#### [Parts of the exercise]
[A] List every consideration that the passage about Petraeus's entry into West Point gives for his decision to try the academy.
[B] Write the next few sentences of the passage about Petraeus's entry into West Point, picking up after its last sentence.

A wiry 150 pounds, Petraeus barely looked old enough to be out of junior high school. His family had no ties to the Army. His father, Sixtus Petraeus, a Dutch seaman until World War II, when he emigrated to the United States, worked for the local power company. His mother, who had attended Oberlin College, was uncertain about sending her only son into the Army with the Vietnam War still under way. But when West Point became one of the few colleges to recruit him to play soccer, Petraeus decided to give it a try. The full scholarship was attractive to a family of limited means, and if he didn’t like it, he could always transfer before his junior year without owing the Army anything. He made the drive with his parents to the academy in late June and said goodbye, plunging into the chaos of Beast Barracks, the eight-week hazing ordeal plebes are subjected to before classes even start. Dave didn’t have much trouble. He was meticulous and serious, the kind of cadet who knew a lot of the tricks for making life slightly more bearable, like where to send away for anodized brass uniform buttons and belt buckles that would keep their shine indefinitely—sparing you a few minutes of late-night polishing and maybe the unwanted attention from some upperclassman bracing you for not having gleaming buttons.

#### [Information provided]
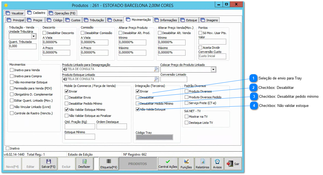The image size is (323, 175).
Task: Click the Excluir delete icon
Action: click(x=66, y=163)
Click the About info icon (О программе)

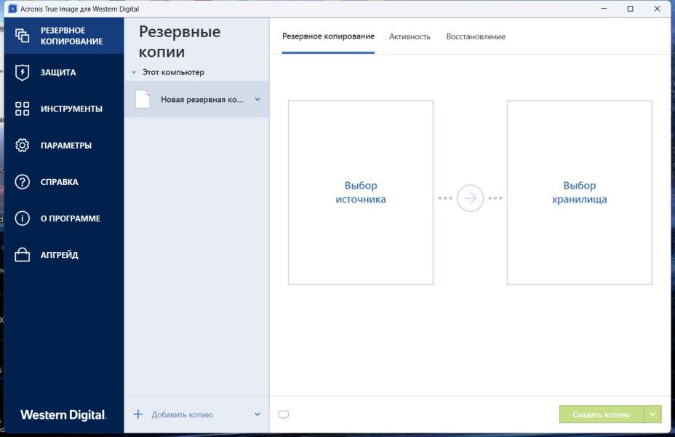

#### [Answer set]
[A]
- West Point was one of the few colleges to recruit him to play soccer.
- The full scholarship was attractive to a family of limited means.
- If he didn't like it, he could transfer before his junior year without owing the Army anything.

[B]
He did well during his plebe year but not spectacularly, earning a class rank of 161st out of more than 800 classmates. “I thought, ‘Okay, he’s like me, an A or B student,’” recalled Dave Buto, one of his plebe-year roommates. “But his second year he took off.” Petraeus raised his class rank into the sixties. He gravitated toward others like him—hypercompetitive guys who enjoyed pushing each other to do better. At West Point, where cadets were ranked, graded, and assessed every day of their four years, he was in his element. The first time he went for a run around campus with his roommate, Chris White, they started out at a moderate jog, but the pace kept increasing, until after about five miles both of them were running flat out, neither wanting to admit he could not keep up. They finally pulled up outside the dormitory, panting and exhausted. “You’re insane. I’m never running with you again,” White said, more than a little serious. “I wanted to slow down, but you kept speeding up,” Petraeus answered, grinning.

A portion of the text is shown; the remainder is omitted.